*DOCUMENT SEGMENT*.
▼▼▼

How to use data scientists and machine learning in the enterprise

Yandex Data Factory experts explain how to introducing data science into a business


Machine learning has become a buzzword in business technology but the implications of applying it are often overlooked.

"The major problem is that data science is science itself, and businesses aren't very well accustomed to using scientific methods of decision making," says Jane Zavalishina, CEO of machine learning and data analytics specialists Yandex Data Factory.


The company emerged as a spin-out from multinational technology corporation Yandex, the operator of the largest search engine in Russia. In December 2014, Yandex extended the capacity in data science it developed to support this core product into providing machine learning-based services for industry applications by launching the Yandex Data Factory.

The Yandex Data Factory team establishes its findings through a process of experimentation, and its success can only be judged once the experiment concludes.

"When you delegate some work to your employee, ideally you expect more or less a complete level of results," Zavalishina explains. "But it works differently with data scientists, because with data science you cannot expect guaranteed results."

Failure will be a legitimate outcome of any data science project and this is a prospect business managers must accept.

What makes a data scientist tick?

Working with data scientists requires an alternative approach to business in which logic overrules creativity and reality trumps belief. In other words, it depends on fact and logic rather than imagining what could be possible.

It’ll be a struggle, then, to task data scientists with questions that they fundamentally consider meaningless.

"It sounds like division by zero, it doesn't make sense," says Zavalishina. "The problem is you can't make them do this; you cannot motivate people to divide by zero. They start thinking you're probably an idiot, which doesn't make your work with them better."

Read next: How to get a job as a data scientist

They need to understand the project and believe that it makes sense. If they are approached to use machine learning to improve systems, for example, they will need enough data to measure meaningful results.

"A lot of decisions in business are made by intuition, that's why there is no need to measure everything in regular business," says Yandex Data Factory COO Alexander Khaytin. "But then when it comes to a data science project or to communication with data scientists you can't just tell them, 'do this stuff, I feel it's going to be good.' It doesn't work."

Asking the right questions 

Predictive analytics modelling relies on algorithms that tend to be far more complex than more traditional statistical systems. They can be difficult to explain.

The retail industry often uses data science to better predict stock replenishment requirements for weekly item orders. The results can amaze, but there are so many factors to take in that the process itself is often hard to communicate.

"It's just impossible to explain to someone who cannot grasp data complexity, but because it cannot be explained, you cannot decide how good it is just based on your common sense or business intelligence," says Zavalishina. "You need to make sure that you know what it is you want to improve, and how you measure results.

▲▲▲

*SUPPLIED RECORDS*.
▼▼▼

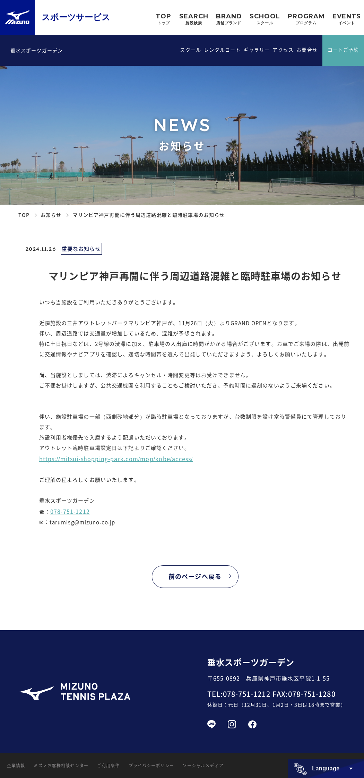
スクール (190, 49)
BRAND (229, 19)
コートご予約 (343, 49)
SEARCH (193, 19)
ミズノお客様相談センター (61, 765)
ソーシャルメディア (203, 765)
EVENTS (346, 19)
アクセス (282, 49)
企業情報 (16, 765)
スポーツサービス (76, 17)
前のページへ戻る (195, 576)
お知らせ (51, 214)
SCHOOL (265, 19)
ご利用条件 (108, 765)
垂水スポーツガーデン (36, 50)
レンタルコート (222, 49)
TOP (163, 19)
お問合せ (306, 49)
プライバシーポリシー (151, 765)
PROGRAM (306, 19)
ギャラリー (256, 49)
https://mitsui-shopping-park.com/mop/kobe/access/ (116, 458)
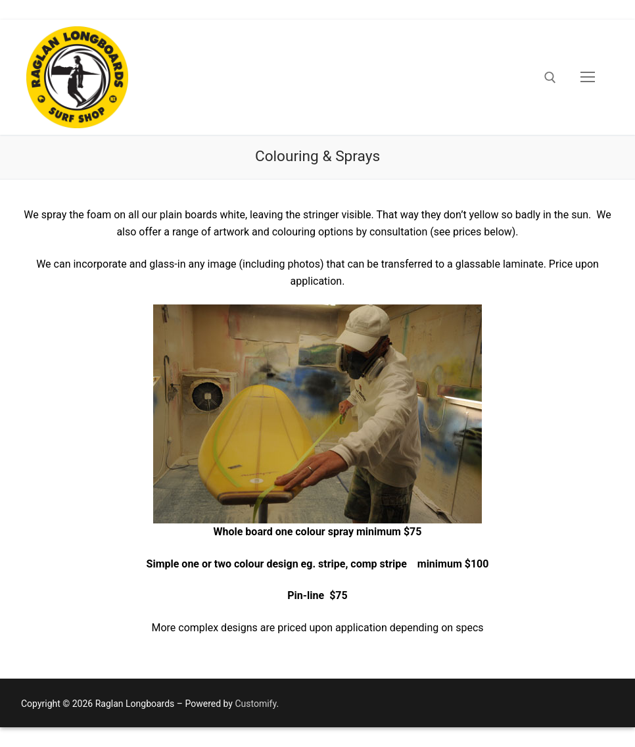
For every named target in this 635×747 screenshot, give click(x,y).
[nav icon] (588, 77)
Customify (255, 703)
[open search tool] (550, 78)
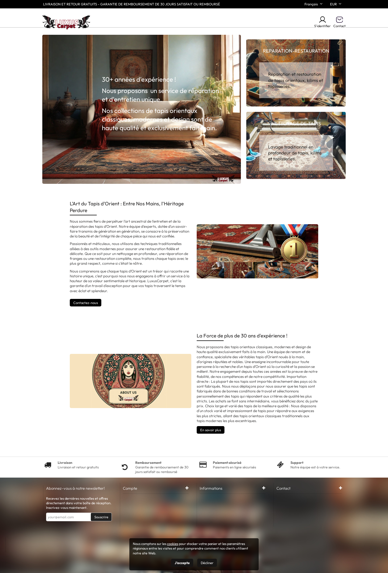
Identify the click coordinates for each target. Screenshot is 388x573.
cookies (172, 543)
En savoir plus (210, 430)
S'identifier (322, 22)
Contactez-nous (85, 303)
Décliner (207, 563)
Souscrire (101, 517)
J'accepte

▲▲▲
▼▼▼

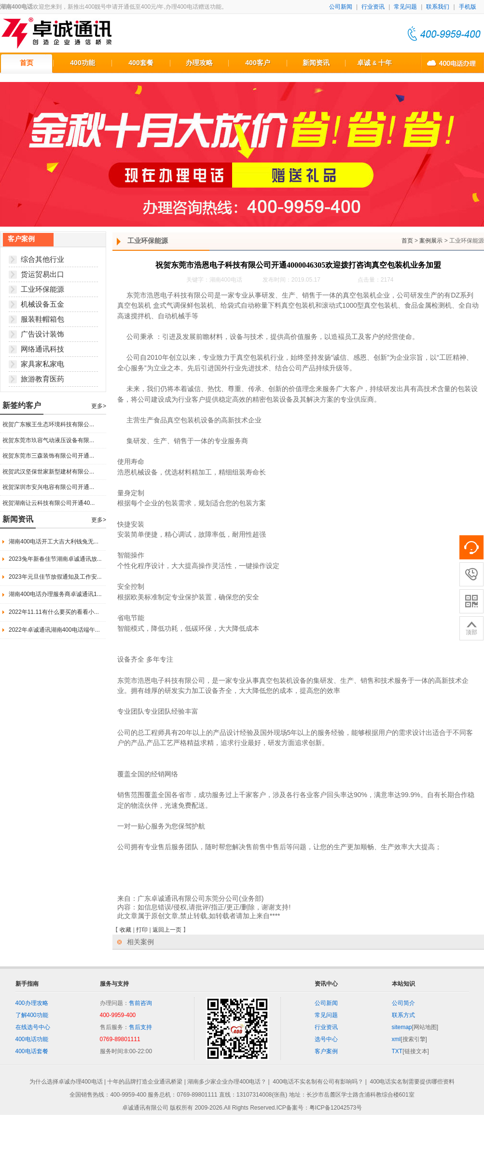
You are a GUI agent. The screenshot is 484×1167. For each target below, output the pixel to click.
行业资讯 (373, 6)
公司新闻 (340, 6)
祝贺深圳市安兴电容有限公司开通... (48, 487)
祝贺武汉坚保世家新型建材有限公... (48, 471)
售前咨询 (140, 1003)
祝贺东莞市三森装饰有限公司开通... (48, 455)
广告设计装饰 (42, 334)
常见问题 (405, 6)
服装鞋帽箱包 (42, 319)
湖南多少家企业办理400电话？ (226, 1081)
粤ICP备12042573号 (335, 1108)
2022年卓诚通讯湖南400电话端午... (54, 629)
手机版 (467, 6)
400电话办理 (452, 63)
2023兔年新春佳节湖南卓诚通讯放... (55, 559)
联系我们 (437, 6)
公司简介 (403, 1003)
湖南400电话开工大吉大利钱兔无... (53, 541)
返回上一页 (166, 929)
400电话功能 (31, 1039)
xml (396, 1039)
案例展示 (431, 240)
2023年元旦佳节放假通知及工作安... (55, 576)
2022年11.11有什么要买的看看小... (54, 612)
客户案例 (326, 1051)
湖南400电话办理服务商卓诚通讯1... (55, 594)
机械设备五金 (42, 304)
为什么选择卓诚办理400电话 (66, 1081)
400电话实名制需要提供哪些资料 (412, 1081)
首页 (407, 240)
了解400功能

▲▲▲
▼▼▼

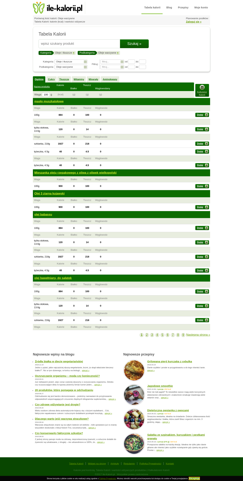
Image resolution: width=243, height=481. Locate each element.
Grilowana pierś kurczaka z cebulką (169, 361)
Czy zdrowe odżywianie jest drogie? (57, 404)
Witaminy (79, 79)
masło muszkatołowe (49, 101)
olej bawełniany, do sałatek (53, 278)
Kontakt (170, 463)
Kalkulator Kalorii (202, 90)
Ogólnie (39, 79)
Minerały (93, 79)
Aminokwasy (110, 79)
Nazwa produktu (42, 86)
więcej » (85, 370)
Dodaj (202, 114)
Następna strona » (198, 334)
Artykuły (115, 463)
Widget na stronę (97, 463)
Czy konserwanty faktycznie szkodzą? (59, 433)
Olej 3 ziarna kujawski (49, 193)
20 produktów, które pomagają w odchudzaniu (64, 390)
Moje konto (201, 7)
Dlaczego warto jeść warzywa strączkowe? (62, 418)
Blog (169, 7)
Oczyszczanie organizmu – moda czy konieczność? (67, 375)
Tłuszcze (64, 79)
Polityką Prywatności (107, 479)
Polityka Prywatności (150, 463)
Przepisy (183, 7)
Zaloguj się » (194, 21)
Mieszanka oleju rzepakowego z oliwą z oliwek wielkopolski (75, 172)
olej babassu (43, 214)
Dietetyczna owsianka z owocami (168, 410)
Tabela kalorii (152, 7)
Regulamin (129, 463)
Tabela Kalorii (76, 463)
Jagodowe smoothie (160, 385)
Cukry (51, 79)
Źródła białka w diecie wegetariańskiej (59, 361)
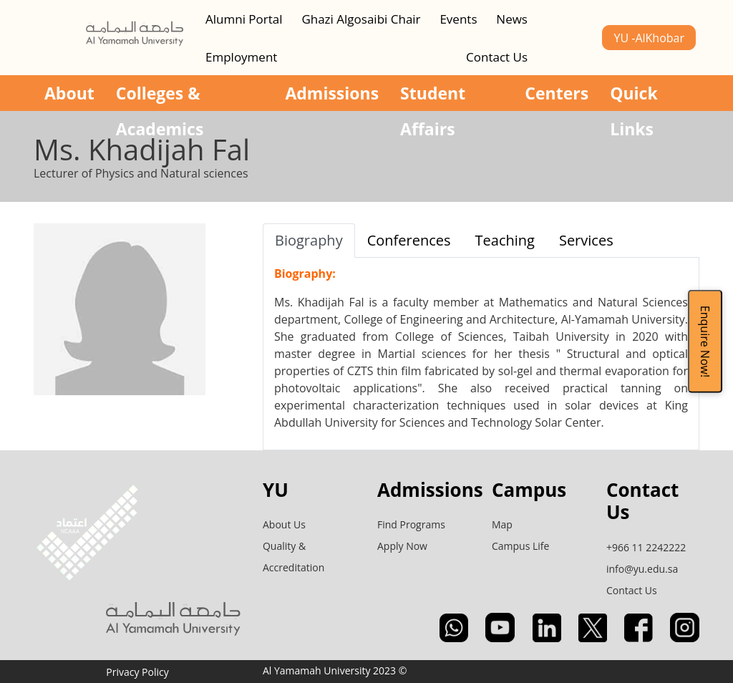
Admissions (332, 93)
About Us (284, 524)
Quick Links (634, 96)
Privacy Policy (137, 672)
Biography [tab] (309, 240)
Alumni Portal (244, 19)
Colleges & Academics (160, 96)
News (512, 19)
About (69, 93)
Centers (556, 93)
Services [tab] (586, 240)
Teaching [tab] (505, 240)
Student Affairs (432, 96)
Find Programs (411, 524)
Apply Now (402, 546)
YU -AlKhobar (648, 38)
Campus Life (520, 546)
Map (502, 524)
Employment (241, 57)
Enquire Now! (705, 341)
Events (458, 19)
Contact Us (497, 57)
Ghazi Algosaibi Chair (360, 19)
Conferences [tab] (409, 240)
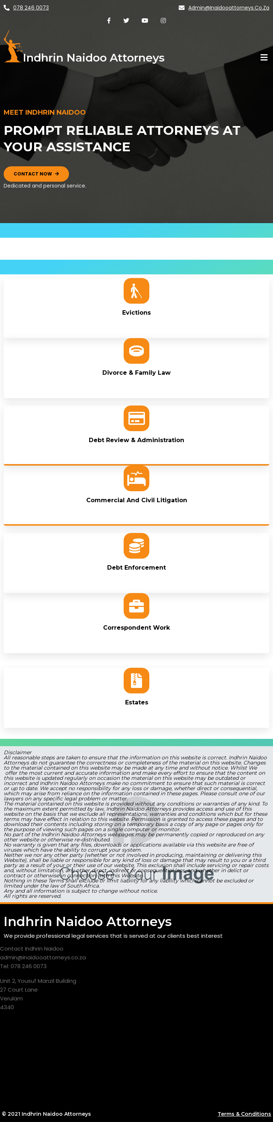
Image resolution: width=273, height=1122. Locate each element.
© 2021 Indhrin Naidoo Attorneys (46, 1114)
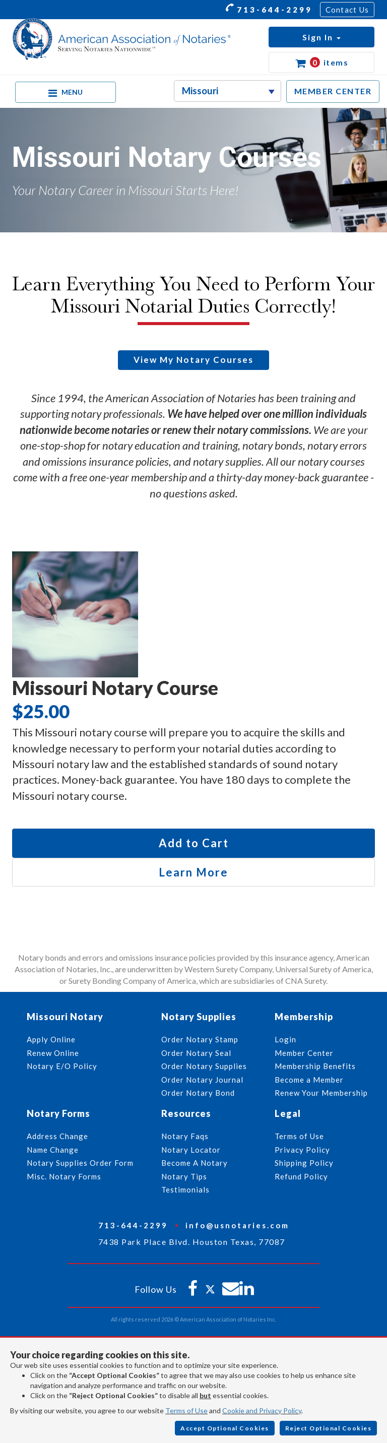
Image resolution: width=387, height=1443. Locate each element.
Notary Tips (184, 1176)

▲▲▲

*BRIEF*. Continue the article on using data scientists and machine learning in the enterprise from the point where it ends.

*EXERCISE OUTPUT*.
"It's not creative. It's specifics and what it tried to predict or optimise. It's like dealing with mathematicians. You ask the question and then you will receive exactly the answer to this question."

Read next: The 16 best data scientists to follow on Twitter

If your question is wrong don't expect the right answer. It's a surprisingly common problem, as companies often lack thorough planning on their objectives and the measurement of assessing them.

"We were working with this big retail company and the asked us to build a model which would predict how much of each and every item will sell the next week," Zavalishina recalls. "We tried it with one item, but the problem was they realised that [the prediction] is practically no use for them."

Their model was precise, but the company was ordering its product in packages of six rather than as individual items. If the prediction called for seven items next week, they would need to answer a different question. Should they buy one or two? It may appear a small change, but it meant they had started at the wrong place. The model became entirely different, because the parameters for optimisation had shifted.

Data science requires careful planning. The company received the right answer, but should have asked a different question.

Failure on the route to success

The optimisation model provided to another retailer suggested that the expensive and unusual products they rarely sold weren't worth ordering at all. The decision was mathematically logical, but that doesn't mean it made business sense. Such items can be crucial to the shop's identity and customer base.

"You are pretty much guaranteed that with your first data science project or machine learning project you will need to get back and rethink what the metrics are and what the goals are," says Zavalishina.

Yandex usually recommends customers begin with projects that are very specific and short, to avoid the risk of a long-term investment in a project that could have meaningless results. This method allows companies to make piece-by-piece improvements across the board.

Another company had their own system to determine which customers were sent certain offers. Yandex would use the recommendations of a statistical model produced by a machine learning algorithm to determine how a random slice of the customer base was contacted. The rest of the customers were contacted according to the previous system, and the company then compared the conversion rates of offers into sales.

The only problem was that the offers were sent to the control group on Friday and to the experimental group on the weekend. The diverse patterns of behaviour at the different times of contact made any comparison meaningless.

Business managers often ask Yandex whether they should take courses in machine learning or data science to understand how the technology could benefit their organisations.

"What we usually answer is actually no, it doesn't make any sense," says Zavalishina. "It won't make you data scientists, so it won't really help you. If you want to be able to apply the technology in your work, you are much better off learning the scientific method and measuring and experimentation. Basically, we need a more scientific approach in the business if you want this technology to bring results."

Accepting uncertainty

Businesses need to embrace the scientific culture. Negative results don't mean the work has failed, they only prove that the optimisation didn't work.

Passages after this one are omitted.